▶ **The problem**:
A word-for-word transcription of the records is required.
[Opening Data shown section]
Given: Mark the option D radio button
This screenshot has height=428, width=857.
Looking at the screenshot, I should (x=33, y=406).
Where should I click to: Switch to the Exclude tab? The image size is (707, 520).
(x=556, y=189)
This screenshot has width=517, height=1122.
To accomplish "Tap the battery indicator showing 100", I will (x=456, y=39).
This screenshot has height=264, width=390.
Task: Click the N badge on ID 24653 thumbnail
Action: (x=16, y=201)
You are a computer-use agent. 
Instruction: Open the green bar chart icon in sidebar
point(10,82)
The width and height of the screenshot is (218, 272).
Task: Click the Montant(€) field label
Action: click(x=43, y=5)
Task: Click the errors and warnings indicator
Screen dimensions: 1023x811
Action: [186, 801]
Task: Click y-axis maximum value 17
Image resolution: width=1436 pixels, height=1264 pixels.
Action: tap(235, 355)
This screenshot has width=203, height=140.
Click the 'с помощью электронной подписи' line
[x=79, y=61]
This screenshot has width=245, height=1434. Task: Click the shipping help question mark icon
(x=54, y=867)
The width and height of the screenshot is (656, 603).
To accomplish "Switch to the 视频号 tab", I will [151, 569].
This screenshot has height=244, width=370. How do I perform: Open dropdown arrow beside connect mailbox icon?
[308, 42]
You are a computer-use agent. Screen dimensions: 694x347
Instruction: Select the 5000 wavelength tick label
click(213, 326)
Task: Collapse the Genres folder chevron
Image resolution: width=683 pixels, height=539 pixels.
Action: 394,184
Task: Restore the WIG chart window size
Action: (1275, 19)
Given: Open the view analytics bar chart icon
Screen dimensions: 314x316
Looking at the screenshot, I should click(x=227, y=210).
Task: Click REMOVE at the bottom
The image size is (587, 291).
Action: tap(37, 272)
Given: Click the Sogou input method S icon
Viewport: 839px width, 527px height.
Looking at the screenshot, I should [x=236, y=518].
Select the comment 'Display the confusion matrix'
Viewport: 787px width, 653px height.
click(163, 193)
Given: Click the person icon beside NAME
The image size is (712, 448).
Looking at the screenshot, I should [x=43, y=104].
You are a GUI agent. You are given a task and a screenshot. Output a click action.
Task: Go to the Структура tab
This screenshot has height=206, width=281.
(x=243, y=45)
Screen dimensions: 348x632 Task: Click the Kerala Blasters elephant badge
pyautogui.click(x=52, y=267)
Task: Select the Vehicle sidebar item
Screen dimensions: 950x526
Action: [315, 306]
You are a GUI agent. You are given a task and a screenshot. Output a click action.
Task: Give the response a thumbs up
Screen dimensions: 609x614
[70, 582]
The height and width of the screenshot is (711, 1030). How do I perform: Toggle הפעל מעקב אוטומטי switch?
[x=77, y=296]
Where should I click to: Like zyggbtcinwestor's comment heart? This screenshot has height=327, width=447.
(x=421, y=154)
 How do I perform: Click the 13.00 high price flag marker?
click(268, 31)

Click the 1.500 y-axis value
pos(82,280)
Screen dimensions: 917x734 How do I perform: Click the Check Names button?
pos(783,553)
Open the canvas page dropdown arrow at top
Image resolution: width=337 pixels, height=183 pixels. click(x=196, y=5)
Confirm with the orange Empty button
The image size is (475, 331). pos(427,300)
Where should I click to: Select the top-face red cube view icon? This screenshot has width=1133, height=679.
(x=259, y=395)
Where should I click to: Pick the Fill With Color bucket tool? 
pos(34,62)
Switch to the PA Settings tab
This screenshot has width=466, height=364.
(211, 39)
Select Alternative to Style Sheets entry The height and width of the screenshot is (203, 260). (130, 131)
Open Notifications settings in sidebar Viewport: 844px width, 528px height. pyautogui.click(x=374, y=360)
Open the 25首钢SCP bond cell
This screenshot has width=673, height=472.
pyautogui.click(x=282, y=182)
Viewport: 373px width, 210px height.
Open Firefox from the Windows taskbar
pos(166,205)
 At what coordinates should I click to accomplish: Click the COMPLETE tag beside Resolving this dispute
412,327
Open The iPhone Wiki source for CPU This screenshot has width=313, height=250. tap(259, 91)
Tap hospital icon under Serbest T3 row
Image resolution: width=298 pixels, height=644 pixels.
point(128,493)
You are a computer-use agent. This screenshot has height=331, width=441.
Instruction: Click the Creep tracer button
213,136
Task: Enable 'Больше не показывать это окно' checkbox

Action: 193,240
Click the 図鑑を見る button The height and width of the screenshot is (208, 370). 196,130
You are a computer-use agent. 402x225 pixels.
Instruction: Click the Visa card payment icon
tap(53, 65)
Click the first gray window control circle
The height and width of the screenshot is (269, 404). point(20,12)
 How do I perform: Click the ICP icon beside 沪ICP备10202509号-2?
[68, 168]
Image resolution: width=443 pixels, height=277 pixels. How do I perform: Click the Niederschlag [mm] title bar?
[Closing Data shown section]
▶ **Response to this exercise**:
Given: Mark the option D radio button
This screenshot has height=428, width=857.
Looking at the screenshot, I should (x=33, y=406).
Where should I click to: Switch to the Exclude tab? The image size is (707, 520).
(x=556, y=189)
This screenshot has width=517, height=1122.
To accomplish "Tap the battery indicator showing 100", I will (x=456, y=39).
This screenshot has height=264, width=390.
Task: Click the N badge on ID 24653 thumbnail
Action: (x=16, y=201)
You are a computer-use agent. 
Instruction: Open the green bar chart icon in sidebar
point(10,82)
The width and height of the screenshot is (218, 272).
Task: Click the Montant(€) field label
Action: click(x=43, y=5)
Task: Click the errors and warnings indicator
Screen dimensions: 1023x811
Action: [186, 801]
Task: Click y-axis maximum value 17
Image resolution: width=1436 pixels, height=1264 pixels.
Action: tap(235, 355)
This screenshot has width=203, height=140.
Click the 'с помощью электронной подписи' line
[x=79, y=61]
This screenshot has width=245, height=1434. Task: Click the shipping help question mark icon
(x=54, y=867)
The width and height of the screenshot is (656, 603).
To accomplish "Switch to the 视频号 tab", I will [151, 569].
This screenshot has height=244, width=370. How do I perform: Open dropdown arrow beside connect mailbox icon?
[308, 42]
You are a computer-use agent. Screen dimensions: 694x347
Instruction: Select the 5000 wavelength tick label
click(213, 326)
Task: Collapse the Genres folder chevron
Image resolution: width=683 pixels, height=539 pixels.
Action: 394,184
Task: Restore the WIG chart window size
Action: (1275, 19)
Given: Open the view analytics bar chart icon
Screen dimensions: 314x316
Looking at the screenshot, I should click(x=227, y=210).
Task: Click REMOVE at the bottom
The image size is (587, 291).
Action: tap(37, 272)
Given: Click the Sogou input method S icon
Viewport: 839px width, 527px height.
Looking at the screenshot, I should [x=236, y=518].
Select the comment 'Display the confusion matrix'
Viewport: 787px width, 653px height.
click(163, 193)
Given: Click the person icon beside NAME
The image size is (712, 448).
Looking at the screenshot, I should [x=43, y=104].
You are a GUI agent. You are given a task and a screenshot. Output a click action.
Task: Go to the Структура tab
This screenshot has height=206, width=281.
(x=243, y=45)
Screen dimensions: 348x632 Task: Click the Kerala Blasters elephant badge
pyautogui.click(x=52, y=267)
Task: Select the Vehicle sidebar item
Screen dimensions: 950x526
Action: [315, 306]
You are a GUI agent. You are given a task and a screenshot. Output a click action.
Task: Give the response a thumbs up
Screen dimensions: 609x614
[70, 582]
The height and width of the screenshot is (711, 1030). How do I perform: Toggle הפעל מעקב אוטומטי switch?
[x=77, y=296]
Where should I click to: Like zyggbtcinwestor's comment heart? This screenshot has height=327, width=447.
(x=421, y=154)
 How do I perform: Click the 13.00 high price flag marker?
click(268, 31)

Click the 1.500 y-axis value
pos(82,280)
Screen dimensions: 917x734 How do I perform: Click the Check Names button?
pos(783,553)
Open the canvas page dropdown arrow at top
Image resolution: width=337 pixels, height=183 pixels. click(x=196, y=5)
Confirm with the orange Empty button
The image size is (475, 331). pos(427,300)
Where should I click to: Select the top-face red cube view icon? This screenshot has width=1133, height=679.
(x=259, y=395)
Where should I click to: Pick the Fill With Color bucket tool? 
pos(34,62)
Switch to the PA Settings tab
This screenshot has width=466, height=364.
(211, 39)
Select Alternative to Style Sheets entry The height and width of the screenshot is (203, 260). (130, 131)
Open Notifications settings in sidebar Viewport: 844px width, 528px height. pyautogui.click(x=374, y=360)
Open the 25首钢SCP bond cell
This screenshot has width=673, height=472.
pyautogui.click(x=282, y=182)
Viewport: 373px width, 210px height.
Open Firefox from the Windows taskbar
pos(166,205)
 At what coordinates should I click to accomplish: Click the COMPLETE tag beside Resolving this dispute
412,327
Open The iPhone Wiki source for CPU This screenshot has width=313, height=250. tap(259, 91)
Tap hospital icon under Serbest T3 row
Image resolution: width=298 pixels, height=644 pixels.
point(128,493)
You are a computer-use agent. This screenshot has height=331, width=441.
Instruction: Click the Creep tracer button
213,136
Task: Enable 'Больше не показывать это окно' checkbox

Action: 193,240
Click the 図鑑を見る button The height and width of the screenshot is (208, 370). 196,130
You are a computer-use agent. 402x225 pixels.
Instruction: Click the Visa card payment icon
tap(53, 65)
Click the first gray window control circle
The height and width of the screenshot is (269, 404). point(20,12)
 How do I perform: Click the ICP icon beside 沪ICP备10202509号-2?
[68, 168]
Image resolution: width=443 pixels, height=277 pixels. How do I perform: Click the Niederschlag [mm] title bar?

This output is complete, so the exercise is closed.